À l'affiche, pas de musique rare ni de nouveautés absolues. Des titres du grand répertoire, tirés de Wagner et Richard Strauss, pour un programme éprouvé, que Gatti a déjà proposé ces dernières années avec d'autres orchestres et dans des salles prestigieuses. Mais l'interprétation que le chef milanais a donnée, et le sommet atteint en symbiose avec l'Orchestra di Santa Cecilia, sont de ceux qui ne s'oublient pas. Il n'y a pas besoin de beaucoup de mots. Que faut-il souligner ? Le dessin d'un prisme parfait, qui a placé à chaque facette une brique d'un édifice qui a irrésistiblement cloué le public à son siège.
Dans la première partie de la soirée, la suite symphonique du Götterdämmerung (Le Crépuscule des dieux) de Richard Wagner, suite qui réunit L'Aube et le Voyage de Siegfried sur le Rhin et La Marche funèbre de Siegfried. Et c'est une interprétation qui captive, possède, pénètre profondément l'auditeur. Car le sens de cette musique, le souffle, le phrasé, la texture sonore, sont ici raffinés dans un tour de main d'une qualité supérieure, et enveloppent l'oreille et l'âme dans une dimension captivante.
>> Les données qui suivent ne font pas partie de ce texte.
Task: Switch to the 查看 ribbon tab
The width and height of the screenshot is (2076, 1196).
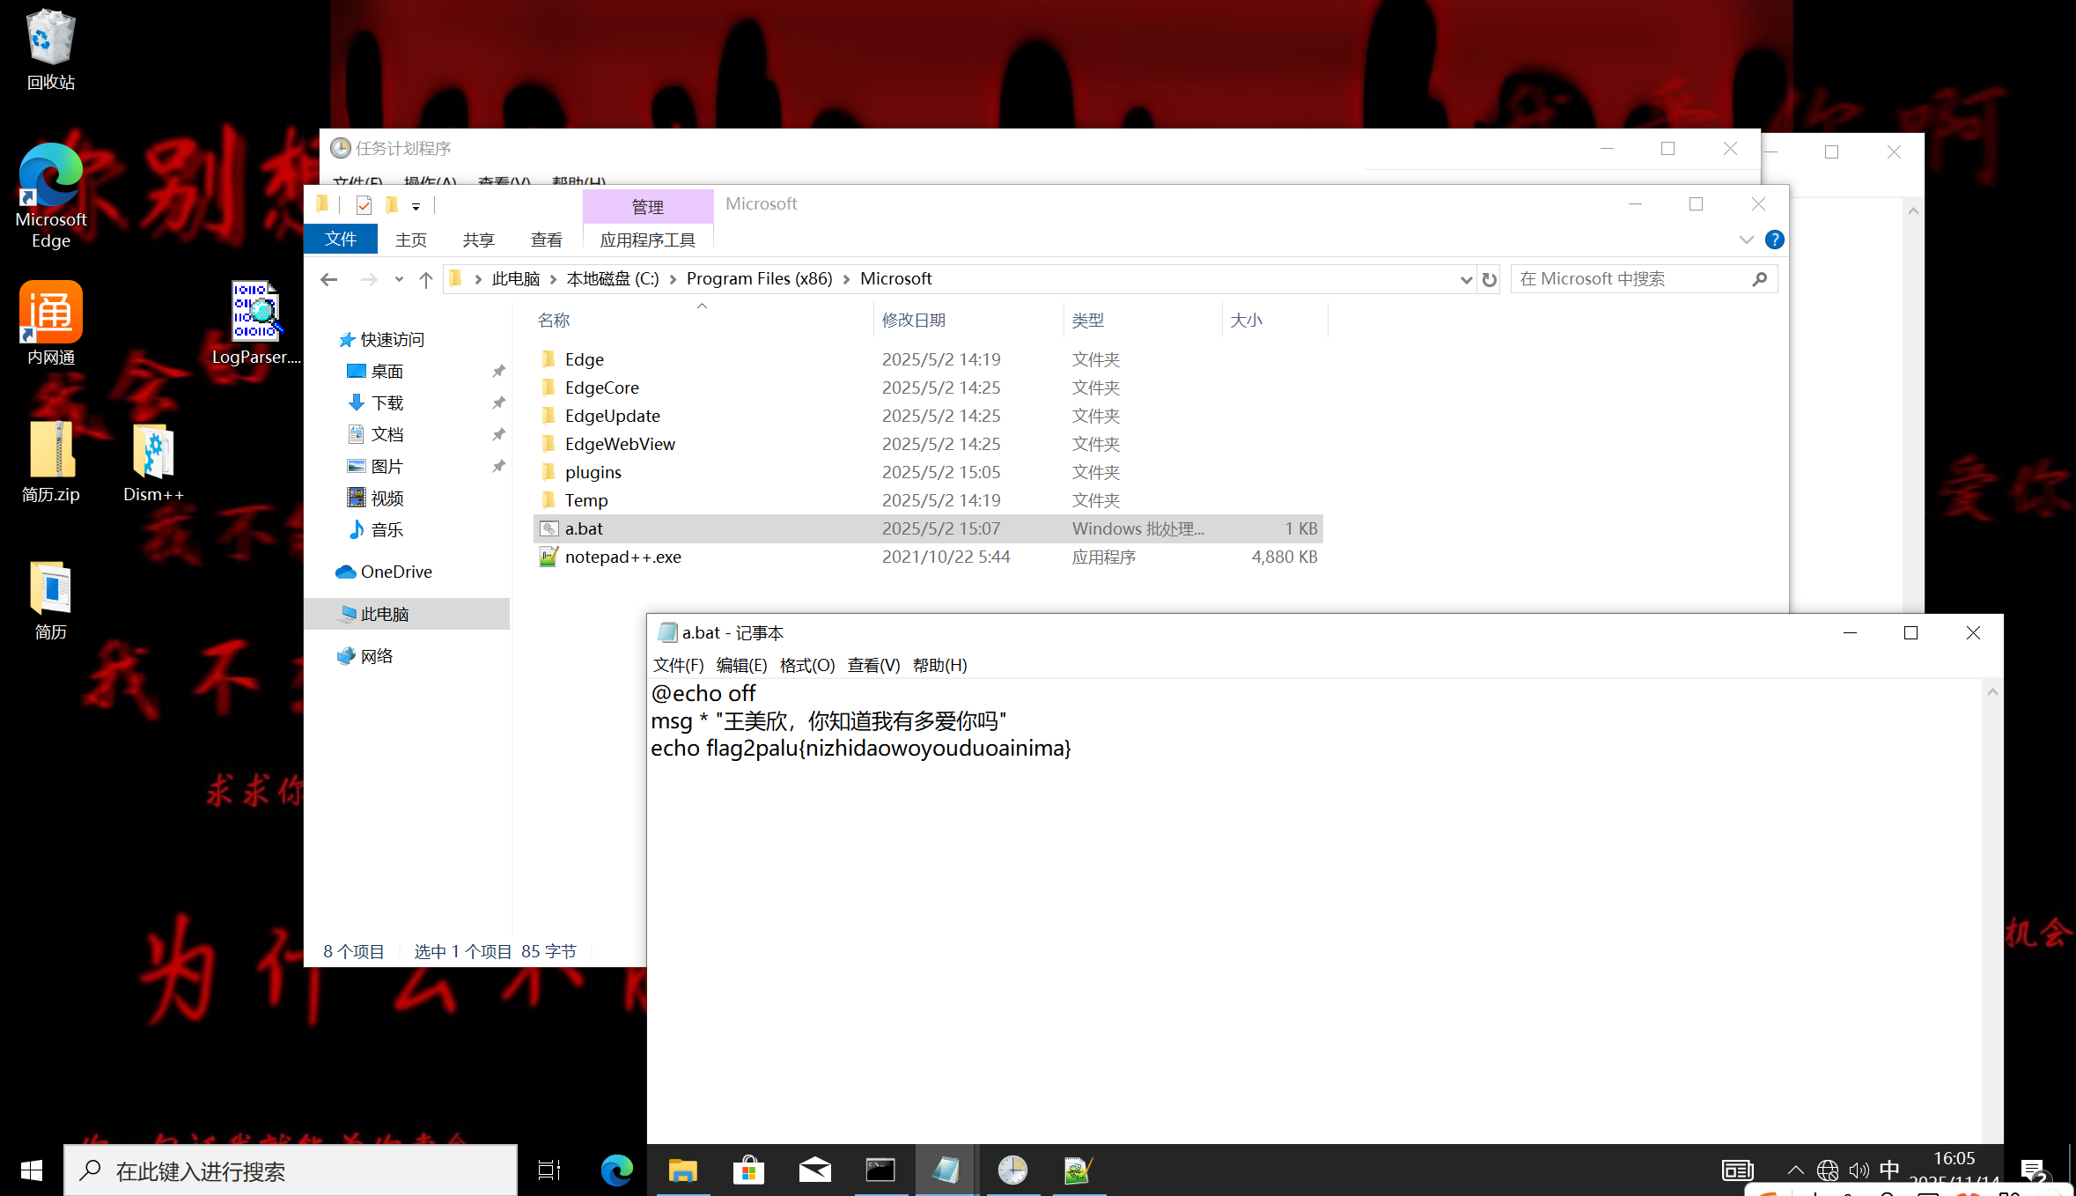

La sensation qui prévaut est que la direction de Gatti fait littéralement chanter autant la musique que l'orchestre, dans une éloquence envoûtante, différente – et cela apparaît déjà fascinant en soi – de celle qu'il déploie lorsqu'il dirige un opéra. Il obtient ainsi des contributions exceptionnelles, comme le prouve le « solo » de Guglielmo Pellarin, extraordinaire premier cor. Une véritable pensée symphonique au premier plan ! Comme ce sera le cas pour le titre straussien suivant, la baguette milanaise ne raconte pas ici une histoire, mais met en avant la perfection en soi de l'édifice sonore. C'est un chef qui laisse jouer, donnant satisfaction aux excellents musiciens de l'Orchestre. C'est aussi pour cette raison qu'à la fin, celui-ci lui réserve une ovation.
Dans la deuxième partie du programme, en déroulant les six sections qui composent Ein Heldenleben (Une vie de héros) de Richard Strauss, dès l'épisode qui présente le protagoniste, la baguette de Gatti dessine un profil riche en clair-obscur. C'est un parcours qui conjugue avec soin le caractère vital et résolu du personnage avec sa créativité. Le changement d'atmosphère du deuxième morceau, celui des adversaires ennuyeux dans leur mesquinerie, est bien marqué, et l'excellence des bois de Santa Cecilia est soulignée par le relief plastique de la concertation. Dans le morceau suivant, dédié à la compagne du héros, la direction de Gatti trouve un partenaire d'exception en Carlo Maria Parazzoli, premier violon et protagoniste d'un long « solo », étonnant par la beauté sonore, tout en rondeur et en chant, et par l'éloquence de son phrasé. Les cuivres et les percussions sont appelés à caractériser le passage suivant, qui trouve dans le dosage du chef milanais l'équilibre le plus approprié, avant de laisser place à la série de citations straussiennes autoréférentielles qui caractérisent le moment suivant. Le chapitre final est également suggestif, où les tons pastels que Gatti obtient scellent avec une efficacité évocatrice remarquable les couleurs et la transparence de la partition. Cela a déjà été dit : enthousiasme ouvert dans les longs applaudissements finaux.